### Set task
Set out all the rows below as a numbered list, leaving out any blank lines.

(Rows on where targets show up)
+++

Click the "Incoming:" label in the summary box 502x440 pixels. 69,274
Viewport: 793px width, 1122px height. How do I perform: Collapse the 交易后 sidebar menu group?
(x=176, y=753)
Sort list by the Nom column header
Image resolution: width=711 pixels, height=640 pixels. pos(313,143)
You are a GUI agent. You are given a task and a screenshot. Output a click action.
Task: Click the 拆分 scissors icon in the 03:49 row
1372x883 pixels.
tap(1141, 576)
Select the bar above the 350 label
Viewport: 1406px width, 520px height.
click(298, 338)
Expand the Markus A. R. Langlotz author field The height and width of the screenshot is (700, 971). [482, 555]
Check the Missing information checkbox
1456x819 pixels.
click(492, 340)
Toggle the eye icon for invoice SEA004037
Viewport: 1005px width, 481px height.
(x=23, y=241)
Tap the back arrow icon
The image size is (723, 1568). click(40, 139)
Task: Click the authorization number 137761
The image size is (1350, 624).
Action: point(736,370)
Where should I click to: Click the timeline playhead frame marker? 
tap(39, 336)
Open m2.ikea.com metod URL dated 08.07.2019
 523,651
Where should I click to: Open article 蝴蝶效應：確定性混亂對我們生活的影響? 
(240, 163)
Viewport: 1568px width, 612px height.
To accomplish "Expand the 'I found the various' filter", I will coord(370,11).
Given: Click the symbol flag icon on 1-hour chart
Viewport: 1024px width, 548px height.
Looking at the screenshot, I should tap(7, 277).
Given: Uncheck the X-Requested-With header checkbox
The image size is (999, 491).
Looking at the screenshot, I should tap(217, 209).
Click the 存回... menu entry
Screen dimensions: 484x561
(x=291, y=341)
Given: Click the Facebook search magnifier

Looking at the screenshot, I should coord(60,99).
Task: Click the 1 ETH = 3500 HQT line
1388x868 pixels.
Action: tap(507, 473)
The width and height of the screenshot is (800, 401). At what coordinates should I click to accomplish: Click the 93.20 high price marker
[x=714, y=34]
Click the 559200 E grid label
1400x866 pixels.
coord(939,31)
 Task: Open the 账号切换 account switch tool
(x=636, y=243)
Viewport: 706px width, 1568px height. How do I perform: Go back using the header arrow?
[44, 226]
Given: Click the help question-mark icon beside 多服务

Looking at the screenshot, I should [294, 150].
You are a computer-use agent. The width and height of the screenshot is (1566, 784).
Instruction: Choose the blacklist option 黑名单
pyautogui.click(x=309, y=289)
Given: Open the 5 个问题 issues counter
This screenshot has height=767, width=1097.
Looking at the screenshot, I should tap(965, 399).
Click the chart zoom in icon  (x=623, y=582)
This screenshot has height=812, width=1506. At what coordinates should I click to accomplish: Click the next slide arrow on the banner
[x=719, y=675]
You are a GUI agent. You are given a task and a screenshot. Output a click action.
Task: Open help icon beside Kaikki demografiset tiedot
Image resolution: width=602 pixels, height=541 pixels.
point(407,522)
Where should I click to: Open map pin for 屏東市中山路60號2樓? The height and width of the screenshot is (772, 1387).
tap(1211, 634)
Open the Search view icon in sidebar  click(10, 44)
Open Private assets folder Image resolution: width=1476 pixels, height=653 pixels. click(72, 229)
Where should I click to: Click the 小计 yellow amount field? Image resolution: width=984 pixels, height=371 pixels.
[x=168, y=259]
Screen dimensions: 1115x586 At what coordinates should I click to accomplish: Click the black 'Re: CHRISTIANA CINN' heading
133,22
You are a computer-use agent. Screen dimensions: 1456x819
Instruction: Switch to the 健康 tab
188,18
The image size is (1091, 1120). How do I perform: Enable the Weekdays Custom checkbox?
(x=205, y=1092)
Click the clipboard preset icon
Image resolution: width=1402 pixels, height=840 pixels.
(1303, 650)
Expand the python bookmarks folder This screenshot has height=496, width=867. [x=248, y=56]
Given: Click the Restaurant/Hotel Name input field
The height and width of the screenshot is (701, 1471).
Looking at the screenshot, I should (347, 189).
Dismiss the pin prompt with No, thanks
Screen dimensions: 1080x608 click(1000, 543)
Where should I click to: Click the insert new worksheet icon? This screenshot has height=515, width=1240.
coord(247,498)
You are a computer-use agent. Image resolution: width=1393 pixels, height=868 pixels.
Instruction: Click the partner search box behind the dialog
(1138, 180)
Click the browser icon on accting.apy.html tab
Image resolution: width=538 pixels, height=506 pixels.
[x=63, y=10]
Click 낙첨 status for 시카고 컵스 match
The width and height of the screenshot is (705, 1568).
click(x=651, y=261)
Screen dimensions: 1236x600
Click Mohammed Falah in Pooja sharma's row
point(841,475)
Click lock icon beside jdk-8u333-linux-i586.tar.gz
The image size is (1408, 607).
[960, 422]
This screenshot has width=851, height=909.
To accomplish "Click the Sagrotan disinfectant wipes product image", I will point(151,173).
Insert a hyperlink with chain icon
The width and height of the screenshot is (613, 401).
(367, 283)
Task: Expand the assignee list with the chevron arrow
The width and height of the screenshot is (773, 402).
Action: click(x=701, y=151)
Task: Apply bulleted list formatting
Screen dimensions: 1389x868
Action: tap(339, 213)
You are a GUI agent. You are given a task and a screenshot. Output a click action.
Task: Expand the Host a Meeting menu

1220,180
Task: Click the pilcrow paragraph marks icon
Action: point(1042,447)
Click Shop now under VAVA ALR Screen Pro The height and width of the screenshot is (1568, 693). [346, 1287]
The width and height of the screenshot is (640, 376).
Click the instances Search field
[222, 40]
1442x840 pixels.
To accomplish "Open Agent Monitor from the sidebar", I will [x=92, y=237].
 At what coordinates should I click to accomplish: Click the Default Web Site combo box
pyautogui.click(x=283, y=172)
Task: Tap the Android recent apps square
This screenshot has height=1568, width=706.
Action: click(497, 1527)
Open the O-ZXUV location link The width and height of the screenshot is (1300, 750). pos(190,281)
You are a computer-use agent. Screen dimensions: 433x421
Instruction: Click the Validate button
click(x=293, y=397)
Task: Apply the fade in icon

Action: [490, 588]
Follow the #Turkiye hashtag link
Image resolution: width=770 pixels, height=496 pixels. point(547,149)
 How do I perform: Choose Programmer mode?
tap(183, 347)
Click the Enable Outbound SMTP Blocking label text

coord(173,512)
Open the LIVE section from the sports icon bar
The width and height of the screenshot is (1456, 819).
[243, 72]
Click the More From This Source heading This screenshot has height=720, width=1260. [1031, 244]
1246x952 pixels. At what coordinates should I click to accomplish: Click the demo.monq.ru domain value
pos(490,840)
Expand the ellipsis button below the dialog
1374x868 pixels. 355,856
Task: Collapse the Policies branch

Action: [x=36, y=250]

+++

### Finished exercise
1. Click the "Incoming:" label in the summary box 502x440 pixels. 69,274
2. Viewport: 793px width, 1122px height. How do I perform: Collapse the 交易后 sidebar menu group?
3. (x=176, y=753)
4. Sort list by the Nom column header
5. Image resolution: width=711 pixels, height=640 pixels. pos(313,143)
6. You are a GUI agent. You are given a task and a screenshot. Output a click action.
7. Task: Click the 拆分 scissors icon in the 03:49 row
8. 1372x883 pixels.
9. tap(1141, 576)
10. Select the bar above the 350 label
11. Viewport: 1406px width, 520px height.
12. click(298, 338)
13. Expand the Markus A. R. Langlotz author field The height and width of the screenshot is (700, 971). [482, 555]
14. Check the Missing information checkbox
15. 1456x819 pixels.
16. click(492, 340)
17. Toggle the eye icon for invoice SEA004037
18. Viewport: 1005px width, 481px height.
19. (x=23, y=241)
20. Tap the back arrow icon
21. The image size is (723, 1568). click(40, 139)
22. Task: Click the authorization number 137761
23. The image size is (1350, 624).
24. Action: point(736,370)
25. Where should I click to: Click the timeline playhead frame marker? 
26. tap(39, 336)
27. Open m2.ikea.com metod URL dated 08.07.2019
28.  523,651
29. Where should I click to: Open article 蝴蝶效應：確定性混亂對我們生活的影響? 
30. (240, 163)
31. Viewport: 1568px width, 612px height.
32. To accomplish "Expand the 'I found the various' filter", I will coord(370,11).
33. Given: Click the symbol flag icon on 1-hour chart
34. Viewport: 1024px width, 548px height.
35. Looking at the screenshot, I should tap(7, 277).
36. Given: Uncheck the X-Requested-With header checkbox
37. The image size is (999, 491).
38. Looking at the screenshot, I should tap(217, 209).
39. Click the 存回... menu entry
40. Screen dimensions: 484x561
41. (x=291, y=341)
42. Given: Click the Facebook search magnifier
43. Looking at the screenshot, I should coord(60,99).
44. Task: Click the 1 ETH = 3500 HQT line
45. 1388x868 pixels.
46. Action: tap(507, 473)
47. The width and height of the screenshot is (800, 401). At what coordinates should I click to accomplish: Click the 93.20 high price marker
48. [x=714, y=34]
49. Click the 559200 E grid label
50. 1400x866 pixels.
51. coord(939,31)
52.  Task: Open the 账号切换 account switch tool
53. (x=636, y=243)
54. Viewport: 706px width, 1568px height. How do I perform: Go back using the header arrow?
55. [44, 226]
56. Given: Click the help question-mark icon beside 多服务
57. Looking at the screenshot, I should [294, 150].
58. You are a computer-use agent. The width and height of the screenshot is (1566, 784).
59. Instruction: Choose the blacklist option 黑名单
60. pyautogui.click(x=309, y=289)
61. Given: Open the 5 个问题 issues counter
62. This screenshot has height=767, width=1097.
63. Looking at the screenshot, I should tap(965, 399).
64. Click the chart zoom in icon  (x=623, y=582)
65. This screenshot has height=812, width=1506. At what coordinates should I click to accomplish: Click the next slide arrow on the banner
66. [x=719, y=675]
67. You are a GUI agent. You are given a task and a screenshot. Output a click action.
68. Task: Open help icon beside Kaikki demografiset tiedot
69. Image resolution: width=602 pixels, height=541 pixels.
70. point(407,522)
71. Where should I click to: Open map pin for 屏東市中山路60號2樓? The height and width of the screenshot is (772, 1387).
72. tap(1211, 634)
73. Open the Search view icon in sidebar  click(10, 44)
74. Open Private assets folder Image resolution: width=1476 pixels, height=653 pixels. click(72, 229)
75. Where should I click to: Click the 小计 yellow amount field? Image resolution: width=984 pixels, height=371 pixels.
76. [x=168, y=259]
77. Screen dimensions: 1115x586 At what coordinates should I click to accomplish: Click the black 'Re: CHRISTIANA CINN' heading
78. 133,22
79. You are a computer-use agent. Screen dimensions: 1456x819
80. Instruction: Switch to the 健康 tab
81. 188,18
82. The image size is (1091, 1120). How do I perform: Enable the Weekdays Custom checkbox?
83. (x=205, y=1092)
84. Click the clipboard preset icon
85. Image resolution: width=1402 pixels, height=840 pixels.
86. (1303, 650)
87. Expand the python bookmarks folder This screenshot has height=496, width=867. [x=248, y=56]
88. Given: Click the Restaurant/Hotel Name input field
89. The height and width of the screenshot is (701, 1471).
90. Looking at the screenshot, I should (347, 189).
91. Dismiss the pin prompt with No, thanks
92. Screen dimensions: 1080x608 click(1000, 543)
93. Where should I click to: Click the insert new worksheet icon? This screenshot has height=515, width=1240.
94. coord(247,498)
95. You are a computer-use agent. Image resolution: width=1393 pixels, height=868 pixels.
96. Instruction: Click the partner search box behind the dialog
97. (1138, 180)
98. Click the browser icon on accting.apy.html tab
99. Image resolution: width=538 pixels, height=506 pixels.
100. [x=63, y=10]
101. Click 낙첨 status for 시카고 컵스 match
102. The width and height of the screenshot is (705, 1568).
103. click(x=651, y=261)
104. Screen dimensions: 1236x600
105. Click Mohammed Falah in Pooja sharma's row
106. point(841,475)
107. Click lock icon beside jdk-8u333-linux-i586.tar.gz
108. The image size is (1408, 607).
109. [960, 422]
110. This screenshot has width=851, height=909.
111. To accomplish "Click the Sagrotan disinfectant wipes product image", I will point(151,173).
112. Insert a hyperlink with chain icon
113. The width and height of the screenshot is (613, 401).
114. (367, 283)
115. Task: Expand the assignee list with the chevron arrow
116. The width and height of the screenshot is (773, 402).
117. Action: click(x=701, y=151)
118. Task: Apply bulleted list formatting
119. Screen dimensions: 1389x868
120. Action: tap(339, 213)
121. You are a GUI agent. You are given a task and a screenshot. Output a click action.
122. Task: Expand the Host a Meeting menu
123. 1220,180
124. Task: Click the pilcrow paragraph marks icon
125. Action: point(1042,447)
126. Click Shop now under VAVA ALR Screen Pro The height and width of the screenshot is (1568, 693). [346, 1287]
127. The width and height of the screenshot is (640, 376).
128. Click the instances Search field
129. [222, 40]
130. 1442x840 pixels.
131. To accomplish "Open Agent Monitor from the sidebar", I will [x=92, y=237].
132.  At what coordinates should I click to accomplish: Click the Default Web Site combo box
133. pyautogui.click(x=283, y=172)
134. Task: Tap the Android recent apps square
135. This screenshot has height=1568, width=706.
136. Action: click(497, 1527)
137. Open the O-ZXUV location link The width and height of the screenshot is (1300, 750). pos(190,281)
138. You are a computer-use agent. Screen dimensions: 433x421
139. Instruction: Click the Validate button
140. click(x=293, y=397)
141. Task: Apply the fade in icon
142. Action: [490, 588]
143. Follow the #Turkiye hashtag link
144. Image resolution: width=770 pixels, height=496 pixels. point(547,149)
145.  How do I perform: Choose Programmer mode?
146. tap(183, 347)
147. Click the Enable Outbound SMTP Blocking label text
148. coord(173,512)
149. Open the LIVE section from the sports icon bar
150. The width and height of the screenshot is (1456, 819).
151. [243, 72]
152. Click the More From This Source heading This screenshot has height=720, width=1260. [1031, 244]
153. 1246x952 pixels. At what coordinates should I click to accomplish: Click the demo.monq.ru domain value
154. pos(490,840)
155. Expand the ellipsis button below the dialog
156. 1374x868 pixels. 355,856
157. Task: Collapse the Policies branch
158. Action: [x=36, y=250]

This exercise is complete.